Le résultat n’est en tout cas pas fameux : « d’après les informations qui ont été transmises à la mission d’information, les trois algorithmes ont fourni des résultats intéressants. Ils sont néanmoins moins probants qu’ils ne pourraient l’être eu égard au champ relativement limité des données qui peuvent faire l’objet de l’algorithme. Les données pouvant nourrir l’algorithme sont en effet limitées aux seules données de connexion ne révélant aucun contenu, à l’exception donc des URL ». Malgré tout, elle plaide pour une extension de l’expérimentation. Mesure désormais programmée jusqu’à la fin 2021, par un projet de loi actuellement sur la rampe

Pour les interceptions des correspondances, « cela peut sembler paradoxal, car internet est très majoritairement chiffré et de plus en plus impénétrable, mais les interceptions de sécurité – non seulement de voix, mais aussi de flux internet – connaissent une forte croissance ». La hausse a été

  • + 5,6 % en 2016
  • + 7,6 % en 2017
  • + 20 % en 2018
  • + 19 % en 2019

Une hausse similaire a été également enregistrée pour la surveillance des communications internationales, lequel a fait l’objet d’un chapitre législatif particulier suite à une première censure de la loi renseignement.

Vers une mise à jour de la loi de 2015

Au fil du document, les parlementaires relèvent aussi des incohérences dans le texte, notamment s’agissant de la durée de conservation des renseignements collectés, après mise en œuvre de ces outils.

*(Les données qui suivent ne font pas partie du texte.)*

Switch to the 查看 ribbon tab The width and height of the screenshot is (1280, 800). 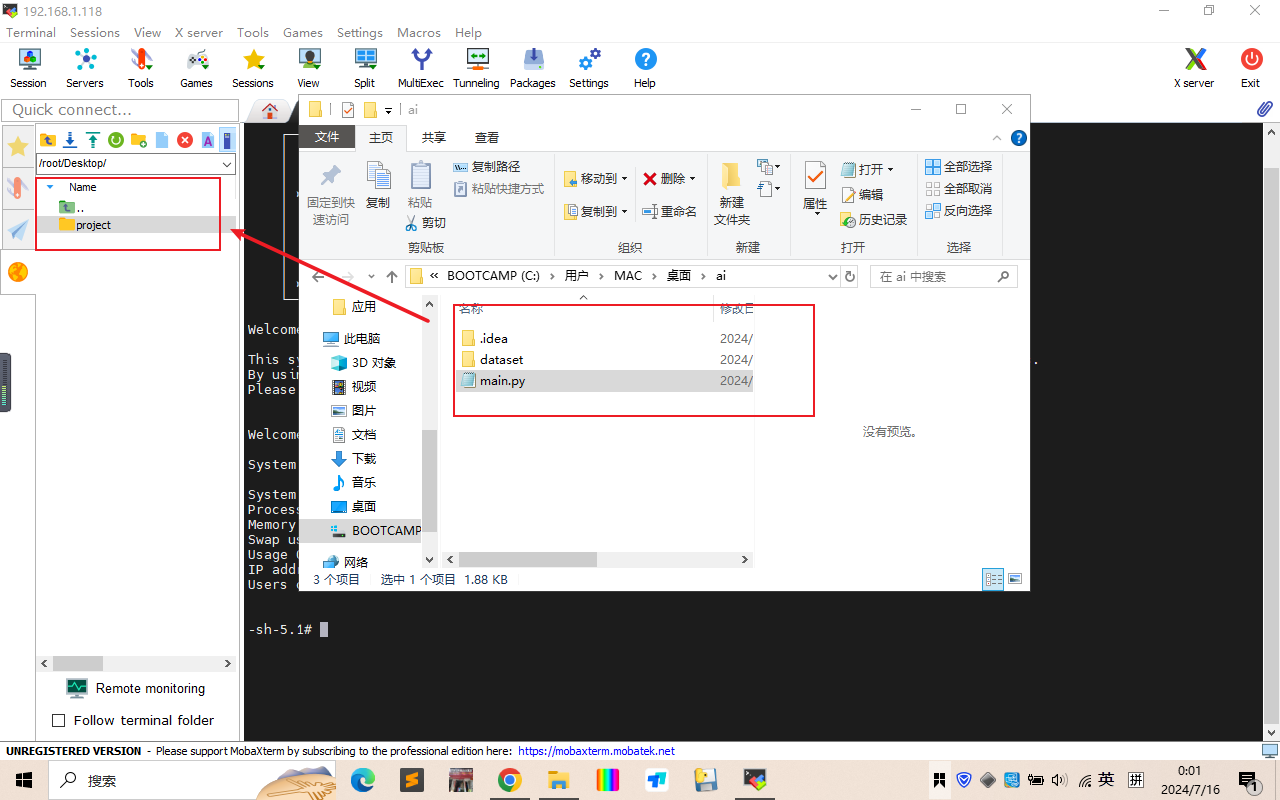tap(487, 138)
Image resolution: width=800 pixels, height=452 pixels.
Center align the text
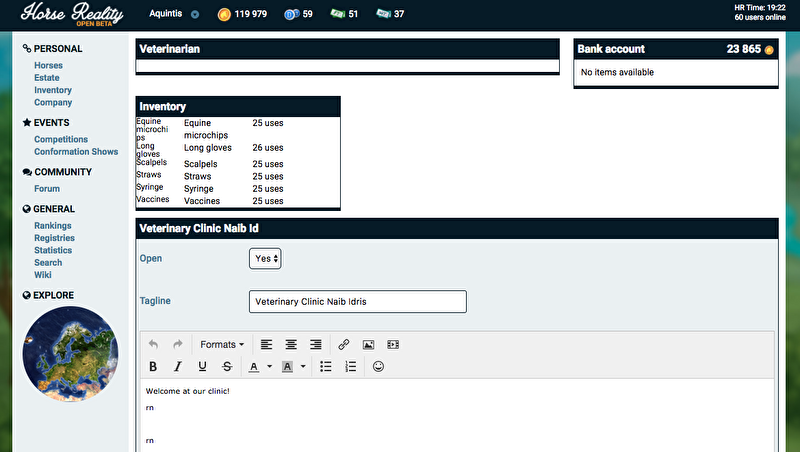[291, 344]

Par exemple, « les images peuvent être conservées 120 jours alors que les paroles ne peuvent l’être que 30 jours. Cela aboutit à des situations inopportunes où une même vidéo ne peut plus être exploitée après 30 jours que sans le son. La durée de 30 jours est calquée sur celle des interceptions de sécurité, mais il paraîtrait logique d’harmoniser, à la hausse, cette durée s’agissant de la sonorisation avec celle de la fixation d’image ».

Ils demandent une durée maximale de conservation de 120 jours pour ces deux types de données.

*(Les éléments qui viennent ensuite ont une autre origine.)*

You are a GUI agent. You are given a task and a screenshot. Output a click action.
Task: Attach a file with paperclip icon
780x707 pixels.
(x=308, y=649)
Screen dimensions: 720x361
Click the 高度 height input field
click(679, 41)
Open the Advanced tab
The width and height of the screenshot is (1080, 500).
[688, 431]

Nombreuses sont à ce titre les voix à souhaiter une mise à jour de cette loi âgée seulement de cinq ans. L’an passé, l’Intérieur annonçait déjà sa volonté de dépoussiérer ce dispositif. En 2018, l’ancien numéro un de la DGSI estimait même la loi menacée d’obsolescence, avec à l’index, la question du big data. « Si la loi a été rédigée de manière à pouvoir s’adapter aux évolutions technologiques, embraye le rapport parlementaire, il est indéniable que plusieurs d’entre elles ont ou auront des incidences sur le cadre d’intervention des services de renseignement. »

Un texte qui fait face à plusieurs défis, dont l’IA

Toujours selon la mission, « le recours à la multiplicité des outils de l’intelligence artificielle suppose "d’entraîner les machines", ce qui soulève la question des modalités de conservation des données nécessaires, en masse, pour permettre cet entraînement ».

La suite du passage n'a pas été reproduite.